In the material below, find the line containing "لطميات (40, 2321)" and the line containing "Vie du blog (142, 2539)", then reproduce exactly both of them and every line between, and nothing else.

::: Data records :::

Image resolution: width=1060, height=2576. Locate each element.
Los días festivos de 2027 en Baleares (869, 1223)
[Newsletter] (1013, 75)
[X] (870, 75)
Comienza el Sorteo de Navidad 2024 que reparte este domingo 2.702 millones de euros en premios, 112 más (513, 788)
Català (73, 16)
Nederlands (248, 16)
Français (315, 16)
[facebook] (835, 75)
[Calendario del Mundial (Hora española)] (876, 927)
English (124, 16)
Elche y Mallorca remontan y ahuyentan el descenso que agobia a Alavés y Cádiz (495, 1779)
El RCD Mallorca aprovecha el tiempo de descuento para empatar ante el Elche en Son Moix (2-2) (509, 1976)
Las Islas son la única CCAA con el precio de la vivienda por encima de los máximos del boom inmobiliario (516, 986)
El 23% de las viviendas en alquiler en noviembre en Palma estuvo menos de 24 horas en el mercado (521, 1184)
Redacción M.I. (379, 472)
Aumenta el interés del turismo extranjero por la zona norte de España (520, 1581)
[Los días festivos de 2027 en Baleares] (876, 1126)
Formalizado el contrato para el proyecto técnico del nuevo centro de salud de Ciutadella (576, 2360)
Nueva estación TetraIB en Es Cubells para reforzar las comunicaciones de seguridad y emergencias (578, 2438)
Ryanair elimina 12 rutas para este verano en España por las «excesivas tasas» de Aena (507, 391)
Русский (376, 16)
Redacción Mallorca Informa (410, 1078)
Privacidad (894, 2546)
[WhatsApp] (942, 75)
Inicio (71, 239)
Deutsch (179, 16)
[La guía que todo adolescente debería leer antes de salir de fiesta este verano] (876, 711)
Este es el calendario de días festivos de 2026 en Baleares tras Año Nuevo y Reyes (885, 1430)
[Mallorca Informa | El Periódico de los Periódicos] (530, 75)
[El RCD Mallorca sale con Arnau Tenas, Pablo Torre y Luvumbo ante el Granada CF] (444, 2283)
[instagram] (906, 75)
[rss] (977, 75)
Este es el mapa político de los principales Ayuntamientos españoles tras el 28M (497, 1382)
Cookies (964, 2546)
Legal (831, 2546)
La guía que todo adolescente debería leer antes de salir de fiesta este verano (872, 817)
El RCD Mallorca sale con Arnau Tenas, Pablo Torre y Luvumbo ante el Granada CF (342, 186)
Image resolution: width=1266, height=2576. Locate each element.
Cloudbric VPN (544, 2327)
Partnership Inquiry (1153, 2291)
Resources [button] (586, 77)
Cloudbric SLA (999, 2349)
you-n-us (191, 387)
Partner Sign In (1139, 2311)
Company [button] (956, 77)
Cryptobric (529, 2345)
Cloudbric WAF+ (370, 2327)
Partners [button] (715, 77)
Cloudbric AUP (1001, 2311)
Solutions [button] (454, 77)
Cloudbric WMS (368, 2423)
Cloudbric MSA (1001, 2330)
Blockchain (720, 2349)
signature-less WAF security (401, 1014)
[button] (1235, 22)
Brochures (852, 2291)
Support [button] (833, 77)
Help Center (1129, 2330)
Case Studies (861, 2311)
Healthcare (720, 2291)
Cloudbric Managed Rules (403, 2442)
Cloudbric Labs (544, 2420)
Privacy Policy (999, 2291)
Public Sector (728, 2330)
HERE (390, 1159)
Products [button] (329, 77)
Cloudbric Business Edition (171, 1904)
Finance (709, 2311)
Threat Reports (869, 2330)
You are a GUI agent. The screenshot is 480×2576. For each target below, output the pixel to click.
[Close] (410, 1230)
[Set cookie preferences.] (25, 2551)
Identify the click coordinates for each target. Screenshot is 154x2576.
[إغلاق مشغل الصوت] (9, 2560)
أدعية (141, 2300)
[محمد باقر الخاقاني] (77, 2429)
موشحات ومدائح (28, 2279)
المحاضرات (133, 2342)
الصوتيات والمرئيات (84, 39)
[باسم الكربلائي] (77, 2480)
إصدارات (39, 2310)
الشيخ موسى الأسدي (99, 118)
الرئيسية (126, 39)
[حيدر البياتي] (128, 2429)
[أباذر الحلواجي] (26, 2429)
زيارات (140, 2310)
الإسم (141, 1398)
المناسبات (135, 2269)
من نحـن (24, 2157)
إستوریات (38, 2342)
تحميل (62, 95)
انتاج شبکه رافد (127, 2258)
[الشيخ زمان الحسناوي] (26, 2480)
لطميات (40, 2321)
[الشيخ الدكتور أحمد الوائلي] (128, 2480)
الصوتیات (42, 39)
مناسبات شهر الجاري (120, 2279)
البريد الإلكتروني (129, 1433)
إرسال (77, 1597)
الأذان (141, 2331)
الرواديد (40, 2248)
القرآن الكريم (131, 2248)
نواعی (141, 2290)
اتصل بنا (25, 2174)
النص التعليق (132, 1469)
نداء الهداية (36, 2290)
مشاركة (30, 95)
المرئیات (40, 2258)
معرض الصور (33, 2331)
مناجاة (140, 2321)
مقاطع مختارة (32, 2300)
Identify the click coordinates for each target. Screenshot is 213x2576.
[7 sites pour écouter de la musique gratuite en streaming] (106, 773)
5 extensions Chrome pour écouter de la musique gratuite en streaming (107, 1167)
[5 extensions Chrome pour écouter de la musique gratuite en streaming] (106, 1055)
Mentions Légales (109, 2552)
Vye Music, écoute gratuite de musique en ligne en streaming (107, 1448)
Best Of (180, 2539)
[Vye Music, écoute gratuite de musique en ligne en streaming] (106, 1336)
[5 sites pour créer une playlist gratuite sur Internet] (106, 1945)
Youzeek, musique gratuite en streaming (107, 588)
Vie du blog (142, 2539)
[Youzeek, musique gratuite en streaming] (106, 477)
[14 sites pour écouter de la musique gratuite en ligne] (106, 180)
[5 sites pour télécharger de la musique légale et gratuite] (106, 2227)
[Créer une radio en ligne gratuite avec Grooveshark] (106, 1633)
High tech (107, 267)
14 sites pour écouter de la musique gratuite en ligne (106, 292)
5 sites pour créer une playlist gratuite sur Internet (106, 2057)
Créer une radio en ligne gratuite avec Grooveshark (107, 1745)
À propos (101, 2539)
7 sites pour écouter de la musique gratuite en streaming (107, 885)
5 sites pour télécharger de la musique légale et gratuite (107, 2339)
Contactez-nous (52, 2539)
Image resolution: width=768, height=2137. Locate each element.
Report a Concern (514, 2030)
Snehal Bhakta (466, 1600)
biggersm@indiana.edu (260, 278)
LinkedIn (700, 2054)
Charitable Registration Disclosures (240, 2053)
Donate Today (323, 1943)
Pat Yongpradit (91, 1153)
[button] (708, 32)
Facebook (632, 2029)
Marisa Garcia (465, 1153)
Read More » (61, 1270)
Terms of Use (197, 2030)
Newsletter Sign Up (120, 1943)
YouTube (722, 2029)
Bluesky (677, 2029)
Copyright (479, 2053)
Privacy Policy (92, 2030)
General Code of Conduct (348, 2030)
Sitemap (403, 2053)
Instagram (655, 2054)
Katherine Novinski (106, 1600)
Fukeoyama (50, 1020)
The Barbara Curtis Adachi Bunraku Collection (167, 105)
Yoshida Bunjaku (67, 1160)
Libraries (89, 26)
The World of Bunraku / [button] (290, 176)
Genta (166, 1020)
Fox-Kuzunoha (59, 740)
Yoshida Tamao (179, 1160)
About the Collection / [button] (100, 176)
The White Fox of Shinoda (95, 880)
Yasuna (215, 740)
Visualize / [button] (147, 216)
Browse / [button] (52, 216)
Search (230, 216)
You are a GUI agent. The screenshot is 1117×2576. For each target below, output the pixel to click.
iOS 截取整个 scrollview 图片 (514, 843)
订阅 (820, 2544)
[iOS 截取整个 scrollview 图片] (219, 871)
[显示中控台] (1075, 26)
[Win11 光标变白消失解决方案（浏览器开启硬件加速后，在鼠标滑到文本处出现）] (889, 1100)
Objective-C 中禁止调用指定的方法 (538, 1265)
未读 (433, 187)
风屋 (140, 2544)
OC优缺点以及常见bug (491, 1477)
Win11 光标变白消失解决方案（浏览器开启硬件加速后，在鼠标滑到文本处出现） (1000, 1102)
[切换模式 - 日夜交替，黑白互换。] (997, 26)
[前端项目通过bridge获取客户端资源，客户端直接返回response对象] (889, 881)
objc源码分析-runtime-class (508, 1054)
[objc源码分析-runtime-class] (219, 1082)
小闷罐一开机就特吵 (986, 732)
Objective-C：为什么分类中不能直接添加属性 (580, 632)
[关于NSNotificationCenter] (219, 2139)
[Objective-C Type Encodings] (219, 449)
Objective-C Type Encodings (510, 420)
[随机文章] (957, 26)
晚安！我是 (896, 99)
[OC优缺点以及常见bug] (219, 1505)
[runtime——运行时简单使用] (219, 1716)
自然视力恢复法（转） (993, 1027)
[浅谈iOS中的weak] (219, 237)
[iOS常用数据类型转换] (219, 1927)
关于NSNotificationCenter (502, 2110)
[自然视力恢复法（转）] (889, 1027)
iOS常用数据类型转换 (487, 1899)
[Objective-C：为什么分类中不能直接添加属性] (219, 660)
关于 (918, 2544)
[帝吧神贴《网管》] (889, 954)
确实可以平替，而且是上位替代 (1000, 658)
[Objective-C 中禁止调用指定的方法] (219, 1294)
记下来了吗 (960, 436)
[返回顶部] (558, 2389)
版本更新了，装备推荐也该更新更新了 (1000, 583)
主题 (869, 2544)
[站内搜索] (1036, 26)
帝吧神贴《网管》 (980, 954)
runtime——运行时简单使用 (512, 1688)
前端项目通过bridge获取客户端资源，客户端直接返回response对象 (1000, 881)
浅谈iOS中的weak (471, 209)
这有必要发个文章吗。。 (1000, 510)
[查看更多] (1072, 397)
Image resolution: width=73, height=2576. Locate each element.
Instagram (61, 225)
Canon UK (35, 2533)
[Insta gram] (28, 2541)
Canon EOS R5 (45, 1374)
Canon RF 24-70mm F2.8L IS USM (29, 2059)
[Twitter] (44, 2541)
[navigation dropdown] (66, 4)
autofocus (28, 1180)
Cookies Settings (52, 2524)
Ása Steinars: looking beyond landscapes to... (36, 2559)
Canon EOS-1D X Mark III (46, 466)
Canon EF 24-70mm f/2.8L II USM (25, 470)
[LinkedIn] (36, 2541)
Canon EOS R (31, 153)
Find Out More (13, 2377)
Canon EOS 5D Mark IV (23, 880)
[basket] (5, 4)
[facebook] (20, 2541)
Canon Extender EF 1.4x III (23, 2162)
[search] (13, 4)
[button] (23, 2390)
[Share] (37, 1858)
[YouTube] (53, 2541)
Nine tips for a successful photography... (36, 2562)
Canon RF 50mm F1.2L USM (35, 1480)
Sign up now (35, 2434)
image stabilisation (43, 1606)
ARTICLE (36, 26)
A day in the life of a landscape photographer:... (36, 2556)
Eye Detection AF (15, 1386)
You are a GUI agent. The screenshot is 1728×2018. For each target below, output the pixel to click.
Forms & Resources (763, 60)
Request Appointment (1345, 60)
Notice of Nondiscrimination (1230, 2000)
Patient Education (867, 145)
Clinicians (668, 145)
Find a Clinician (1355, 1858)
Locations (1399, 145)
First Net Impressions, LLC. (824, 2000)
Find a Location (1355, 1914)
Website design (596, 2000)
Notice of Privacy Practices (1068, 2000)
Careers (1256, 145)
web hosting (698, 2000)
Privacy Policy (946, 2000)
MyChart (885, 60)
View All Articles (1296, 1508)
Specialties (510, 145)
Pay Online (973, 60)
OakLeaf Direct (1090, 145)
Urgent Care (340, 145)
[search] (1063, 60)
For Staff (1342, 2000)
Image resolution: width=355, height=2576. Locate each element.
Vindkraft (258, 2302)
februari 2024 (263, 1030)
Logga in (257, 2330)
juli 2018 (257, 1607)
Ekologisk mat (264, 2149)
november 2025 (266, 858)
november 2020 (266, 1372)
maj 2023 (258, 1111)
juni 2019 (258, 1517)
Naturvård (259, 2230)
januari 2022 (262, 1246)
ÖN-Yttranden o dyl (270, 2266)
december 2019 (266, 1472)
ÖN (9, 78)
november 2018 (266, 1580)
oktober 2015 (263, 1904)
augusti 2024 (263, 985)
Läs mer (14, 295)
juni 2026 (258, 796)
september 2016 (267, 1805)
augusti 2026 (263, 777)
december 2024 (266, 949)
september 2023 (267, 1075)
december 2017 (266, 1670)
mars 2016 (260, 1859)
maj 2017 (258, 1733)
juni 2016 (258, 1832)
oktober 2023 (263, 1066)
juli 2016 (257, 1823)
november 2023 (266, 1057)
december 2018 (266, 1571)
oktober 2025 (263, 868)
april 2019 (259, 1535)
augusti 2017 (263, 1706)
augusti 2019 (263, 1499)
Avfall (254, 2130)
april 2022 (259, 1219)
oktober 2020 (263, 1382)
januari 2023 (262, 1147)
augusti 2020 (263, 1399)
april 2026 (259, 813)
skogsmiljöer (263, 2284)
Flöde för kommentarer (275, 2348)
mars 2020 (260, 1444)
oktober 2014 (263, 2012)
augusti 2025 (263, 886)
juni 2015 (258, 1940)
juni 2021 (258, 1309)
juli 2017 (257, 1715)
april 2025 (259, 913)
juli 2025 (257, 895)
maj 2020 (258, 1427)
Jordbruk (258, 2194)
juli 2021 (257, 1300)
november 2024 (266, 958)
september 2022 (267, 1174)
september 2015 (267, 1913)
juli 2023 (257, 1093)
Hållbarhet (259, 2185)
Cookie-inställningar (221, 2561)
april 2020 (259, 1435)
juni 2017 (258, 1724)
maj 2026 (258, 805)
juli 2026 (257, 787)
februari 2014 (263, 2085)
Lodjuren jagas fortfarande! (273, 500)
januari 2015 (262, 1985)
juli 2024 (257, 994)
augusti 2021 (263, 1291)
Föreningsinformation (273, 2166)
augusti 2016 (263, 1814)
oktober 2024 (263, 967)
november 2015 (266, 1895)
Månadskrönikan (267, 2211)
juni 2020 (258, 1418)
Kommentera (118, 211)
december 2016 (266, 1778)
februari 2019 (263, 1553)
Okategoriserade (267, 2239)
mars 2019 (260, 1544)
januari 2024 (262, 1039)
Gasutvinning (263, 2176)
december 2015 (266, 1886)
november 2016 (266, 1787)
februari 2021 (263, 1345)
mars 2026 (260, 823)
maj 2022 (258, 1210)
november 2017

:::

Solution to this exercise -
لطميات (40, 2321)
[الشيخ الدكتور أحمد الوائلي] (128, 2480)
الصوتیات (42, 39)
مناسبات شهر الجاري (120, 2279)
البريد الإلكتروني (129, 1433)
إرسال (77, 1597)
الأذان (141, 2331)
الرواديد (40, 2248)
القرآن الكريم (131, 2248)
نواعی (141, 2290)
اتصل بنا (25, 2174)
النص التعليق (132, 1469)
نداء الهداية (36, 2290)
مشاركة (30, 95)
المرئیات (40, 2258)
معرض الصور (33, 2331)
مناجاة (140, 2321)
مقاطع مختارة (32, 2300)
Identify the click coordinates for each target. Screenshot is 213x2576.
[7 sites pour écouter de la musique gratuite en streaming] (106, 773)
5 extensions Chrome pour écouter de la musique gratuite en streaming (107, 1167)
[5 extensions Chrome pour écouter de la musique gratuite en streaming] (106, 1055)
Mentions Légales (109, 2552)
Vye Music, écoute gratuite de musique en ligne en streaming (107, 1448)
Best Of (180, 2539)
[Vye Music, écoute gratuite de musique en ligne en streaming] (106, 1336)
[5 sites pour créer une playlist gratuite sur Internet] (106, 1945)
Youzeek, musique gratuite en streaming (107, 588)
Vie du blog (142, 2539)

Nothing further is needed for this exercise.